» **AIM OF THE TASK**
Could you rewrite only the lines starting at the one containing "coordinates (1304, 778)." and ending at the one containing "Looking at the image, I should click on (1855, 643).", with "Settings" replaced by "Preferences" and everything else unchanged?

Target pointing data
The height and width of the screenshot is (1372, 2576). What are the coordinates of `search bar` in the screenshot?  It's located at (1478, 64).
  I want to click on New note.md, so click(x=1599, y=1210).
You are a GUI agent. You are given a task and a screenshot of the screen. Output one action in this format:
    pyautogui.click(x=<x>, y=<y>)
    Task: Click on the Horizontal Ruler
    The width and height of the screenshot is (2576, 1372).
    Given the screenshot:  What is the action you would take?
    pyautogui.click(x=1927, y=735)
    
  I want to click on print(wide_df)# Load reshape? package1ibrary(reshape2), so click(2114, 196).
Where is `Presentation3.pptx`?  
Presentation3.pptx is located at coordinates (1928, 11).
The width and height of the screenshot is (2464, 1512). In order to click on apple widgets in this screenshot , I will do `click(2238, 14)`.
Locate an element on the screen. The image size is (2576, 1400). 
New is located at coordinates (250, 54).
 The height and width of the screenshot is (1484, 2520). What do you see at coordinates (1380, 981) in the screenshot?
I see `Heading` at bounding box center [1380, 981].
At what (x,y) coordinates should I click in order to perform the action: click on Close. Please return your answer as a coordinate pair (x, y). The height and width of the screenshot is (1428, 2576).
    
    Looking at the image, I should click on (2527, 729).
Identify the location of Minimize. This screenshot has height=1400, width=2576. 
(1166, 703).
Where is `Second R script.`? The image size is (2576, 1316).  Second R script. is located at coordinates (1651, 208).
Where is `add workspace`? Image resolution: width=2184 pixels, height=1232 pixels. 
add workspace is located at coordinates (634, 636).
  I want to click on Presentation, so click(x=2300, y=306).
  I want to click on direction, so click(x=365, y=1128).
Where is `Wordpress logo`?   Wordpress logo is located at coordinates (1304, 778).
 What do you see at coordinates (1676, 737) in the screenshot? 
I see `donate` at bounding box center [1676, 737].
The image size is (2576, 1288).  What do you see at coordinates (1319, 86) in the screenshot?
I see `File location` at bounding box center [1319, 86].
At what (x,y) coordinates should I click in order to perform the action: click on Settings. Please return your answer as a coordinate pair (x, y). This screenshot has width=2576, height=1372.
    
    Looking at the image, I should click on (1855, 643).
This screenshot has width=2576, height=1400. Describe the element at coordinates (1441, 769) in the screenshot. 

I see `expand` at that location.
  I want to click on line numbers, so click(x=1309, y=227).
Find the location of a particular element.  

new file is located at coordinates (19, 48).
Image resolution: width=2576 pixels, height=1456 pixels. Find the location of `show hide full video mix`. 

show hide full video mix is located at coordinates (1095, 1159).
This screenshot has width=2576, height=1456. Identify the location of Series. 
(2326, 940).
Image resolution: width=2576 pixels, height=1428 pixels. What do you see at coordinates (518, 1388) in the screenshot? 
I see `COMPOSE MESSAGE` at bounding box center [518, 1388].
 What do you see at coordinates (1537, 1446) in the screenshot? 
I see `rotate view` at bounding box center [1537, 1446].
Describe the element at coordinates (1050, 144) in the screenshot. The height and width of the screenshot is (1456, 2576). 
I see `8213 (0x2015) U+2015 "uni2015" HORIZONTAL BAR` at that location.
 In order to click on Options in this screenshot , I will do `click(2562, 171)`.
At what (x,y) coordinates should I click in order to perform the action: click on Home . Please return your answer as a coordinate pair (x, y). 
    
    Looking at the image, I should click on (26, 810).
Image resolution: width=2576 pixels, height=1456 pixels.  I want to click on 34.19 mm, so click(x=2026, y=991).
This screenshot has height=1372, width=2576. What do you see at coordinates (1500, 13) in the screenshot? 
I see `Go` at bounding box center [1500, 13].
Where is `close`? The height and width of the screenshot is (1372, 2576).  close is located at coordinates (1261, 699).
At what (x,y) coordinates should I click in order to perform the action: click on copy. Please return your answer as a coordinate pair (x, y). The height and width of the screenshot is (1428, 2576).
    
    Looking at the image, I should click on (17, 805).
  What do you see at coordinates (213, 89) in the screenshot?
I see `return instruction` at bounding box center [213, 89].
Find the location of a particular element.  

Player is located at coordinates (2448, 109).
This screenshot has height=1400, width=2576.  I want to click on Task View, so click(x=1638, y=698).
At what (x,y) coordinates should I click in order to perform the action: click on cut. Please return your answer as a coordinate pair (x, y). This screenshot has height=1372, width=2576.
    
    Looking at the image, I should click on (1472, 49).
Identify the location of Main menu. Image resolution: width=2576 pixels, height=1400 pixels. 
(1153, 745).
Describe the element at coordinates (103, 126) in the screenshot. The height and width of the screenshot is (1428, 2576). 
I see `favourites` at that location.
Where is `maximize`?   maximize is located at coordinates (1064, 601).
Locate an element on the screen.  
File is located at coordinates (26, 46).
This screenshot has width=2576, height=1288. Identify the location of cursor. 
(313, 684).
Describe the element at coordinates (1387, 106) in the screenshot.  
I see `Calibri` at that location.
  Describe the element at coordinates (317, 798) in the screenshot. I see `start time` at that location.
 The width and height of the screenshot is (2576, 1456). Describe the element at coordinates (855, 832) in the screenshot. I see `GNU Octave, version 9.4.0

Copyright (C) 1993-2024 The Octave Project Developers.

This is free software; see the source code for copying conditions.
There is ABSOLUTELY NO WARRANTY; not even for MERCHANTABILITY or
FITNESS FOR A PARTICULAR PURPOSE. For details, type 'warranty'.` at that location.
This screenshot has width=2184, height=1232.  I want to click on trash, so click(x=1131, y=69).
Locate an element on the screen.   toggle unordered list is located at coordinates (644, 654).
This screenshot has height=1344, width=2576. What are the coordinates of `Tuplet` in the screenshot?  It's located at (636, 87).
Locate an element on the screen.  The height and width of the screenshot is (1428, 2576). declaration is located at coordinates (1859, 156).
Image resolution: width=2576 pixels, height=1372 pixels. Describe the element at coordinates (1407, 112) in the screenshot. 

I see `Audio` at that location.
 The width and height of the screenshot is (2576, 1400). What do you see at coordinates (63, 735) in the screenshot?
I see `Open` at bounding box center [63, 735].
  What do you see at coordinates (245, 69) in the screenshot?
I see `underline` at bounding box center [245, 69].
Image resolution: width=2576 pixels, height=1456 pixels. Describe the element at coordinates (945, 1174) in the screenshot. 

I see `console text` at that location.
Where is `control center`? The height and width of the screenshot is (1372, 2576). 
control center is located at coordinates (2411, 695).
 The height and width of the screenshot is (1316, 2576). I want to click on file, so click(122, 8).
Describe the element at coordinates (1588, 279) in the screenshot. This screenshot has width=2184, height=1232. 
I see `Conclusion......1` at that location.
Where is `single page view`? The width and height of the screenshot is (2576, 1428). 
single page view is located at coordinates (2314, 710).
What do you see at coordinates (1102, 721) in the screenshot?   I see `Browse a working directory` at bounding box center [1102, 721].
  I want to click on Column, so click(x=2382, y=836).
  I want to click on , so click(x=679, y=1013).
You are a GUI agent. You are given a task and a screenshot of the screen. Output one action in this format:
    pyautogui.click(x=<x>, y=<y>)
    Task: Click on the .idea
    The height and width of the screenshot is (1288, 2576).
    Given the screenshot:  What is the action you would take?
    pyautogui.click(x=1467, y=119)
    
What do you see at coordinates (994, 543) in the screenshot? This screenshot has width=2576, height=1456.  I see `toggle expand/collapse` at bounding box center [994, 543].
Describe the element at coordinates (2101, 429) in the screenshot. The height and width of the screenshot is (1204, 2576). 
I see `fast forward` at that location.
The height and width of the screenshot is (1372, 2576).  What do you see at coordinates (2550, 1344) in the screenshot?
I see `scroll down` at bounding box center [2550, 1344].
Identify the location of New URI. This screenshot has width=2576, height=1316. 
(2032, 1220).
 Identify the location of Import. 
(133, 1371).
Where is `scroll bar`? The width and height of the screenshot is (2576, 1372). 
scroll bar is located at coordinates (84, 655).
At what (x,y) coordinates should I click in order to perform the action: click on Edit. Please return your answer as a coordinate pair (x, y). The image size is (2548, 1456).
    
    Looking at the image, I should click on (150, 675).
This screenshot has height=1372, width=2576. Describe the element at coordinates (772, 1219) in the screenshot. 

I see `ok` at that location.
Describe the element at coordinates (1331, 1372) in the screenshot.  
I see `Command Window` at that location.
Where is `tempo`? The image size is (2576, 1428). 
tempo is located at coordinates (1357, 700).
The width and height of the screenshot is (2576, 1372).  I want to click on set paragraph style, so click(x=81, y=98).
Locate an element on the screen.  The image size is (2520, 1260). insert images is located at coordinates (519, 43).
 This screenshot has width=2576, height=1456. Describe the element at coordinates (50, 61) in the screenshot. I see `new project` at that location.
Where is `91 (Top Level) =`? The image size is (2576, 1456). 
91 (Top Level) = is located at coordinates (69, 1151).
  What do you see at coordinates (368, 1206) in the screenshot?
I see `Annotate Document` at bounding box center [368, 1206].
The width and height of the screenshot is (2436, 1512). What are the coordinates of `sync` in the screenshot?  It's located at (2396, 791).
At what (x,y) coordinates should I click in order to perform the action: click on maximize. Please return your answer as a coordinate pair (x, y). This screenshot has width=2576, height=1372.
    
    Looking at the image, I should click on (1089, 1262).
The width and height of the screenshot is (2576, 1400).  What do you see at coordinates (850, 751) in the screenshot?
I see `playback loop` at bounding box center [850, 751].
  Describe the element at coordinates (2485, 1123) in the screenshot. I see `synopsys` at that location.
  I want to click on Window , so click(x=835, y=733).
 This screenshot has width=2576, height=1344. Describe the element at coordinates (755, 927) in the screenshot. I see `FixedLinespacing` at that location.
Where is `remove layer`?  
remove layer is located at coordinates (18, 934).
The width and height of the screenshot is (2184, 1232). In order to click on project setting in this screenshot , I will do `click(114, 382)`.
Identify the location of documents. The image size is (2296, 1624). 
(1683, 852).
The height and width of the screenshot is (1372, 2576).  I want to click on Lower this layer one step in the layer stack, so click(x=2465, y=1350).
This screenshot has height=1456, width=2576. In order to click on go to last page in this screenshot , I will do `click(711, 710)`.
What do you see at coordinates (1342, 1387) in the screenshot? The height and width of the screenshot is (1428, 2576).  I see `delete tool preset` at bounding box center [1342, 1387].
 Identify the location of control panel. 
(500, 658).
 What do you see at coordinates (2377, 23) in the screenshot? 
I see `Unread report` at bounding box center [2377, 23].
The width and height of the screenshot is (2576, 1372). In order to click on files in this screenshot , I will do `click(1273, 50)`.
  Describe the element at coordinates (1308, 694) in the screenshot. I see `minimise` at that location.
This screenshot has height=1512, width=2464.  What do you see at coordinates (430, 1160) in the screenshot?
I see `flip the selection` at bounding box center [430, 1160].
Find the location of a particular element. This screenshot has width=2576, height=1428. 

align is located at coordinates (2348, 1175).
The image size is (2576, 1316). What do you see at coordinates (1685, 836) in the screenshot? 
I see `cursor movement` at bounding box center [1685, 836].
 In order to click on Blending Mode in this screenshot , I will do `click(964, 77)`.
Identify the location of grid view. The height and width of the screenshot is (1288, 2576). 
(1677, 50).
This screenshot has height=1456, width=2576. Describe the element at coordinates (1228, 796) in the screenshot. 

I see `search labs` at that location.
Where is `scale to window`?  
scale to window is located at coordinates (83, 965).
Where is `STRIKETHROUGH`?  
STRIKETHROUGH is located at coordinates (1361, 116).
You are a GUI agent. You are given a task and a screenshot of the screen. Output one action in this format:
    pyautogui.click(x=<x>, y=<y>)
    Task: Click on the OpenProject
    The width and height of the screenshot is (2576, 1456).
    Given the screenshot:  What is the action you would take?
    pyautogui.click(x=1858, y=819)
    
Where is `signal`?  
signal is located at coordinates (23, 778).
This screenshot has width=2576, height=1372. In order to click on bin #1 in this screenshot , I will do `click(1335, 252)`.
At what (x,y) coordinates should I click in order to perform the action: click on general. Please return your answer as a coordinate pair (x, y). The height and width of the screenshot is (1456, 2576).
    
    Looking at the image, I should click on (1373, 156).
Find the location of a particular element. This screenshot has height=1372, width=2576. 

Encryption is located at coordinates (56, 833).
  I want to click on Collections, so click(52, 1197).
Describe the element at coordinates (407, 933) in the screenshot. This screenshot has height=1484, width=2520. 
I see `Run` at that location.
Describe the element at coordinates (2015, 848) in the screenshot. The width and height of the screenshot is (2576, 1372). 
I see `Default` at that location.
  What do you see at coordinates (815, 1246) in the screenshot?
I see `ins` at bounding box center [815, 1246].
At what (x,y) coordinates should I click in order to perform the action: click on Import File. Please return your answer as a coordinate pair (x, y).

» **EXERCISE RESPONSE**
Where is `Wordpress logo`?   Wordpress logo is located at coordinates (1304, 778).
 What do you see at coordinates (1676, 737) in the screenshot? 
I see `donate` at bounding box center [1676, 737].
The image size is (2576, 1288).  What do you see at coordinates (1319, 86) in the screenshot?
I see `File location` at bounding box center [1319, 86].
At what (x,y) coordinates should I click in order to perform the action: click on Preferences. Please return your answer as a coordinate pair (x, y). This screenshot has width=2576, height=1372.
    
    Looking at the image, I should click on (1855, 643).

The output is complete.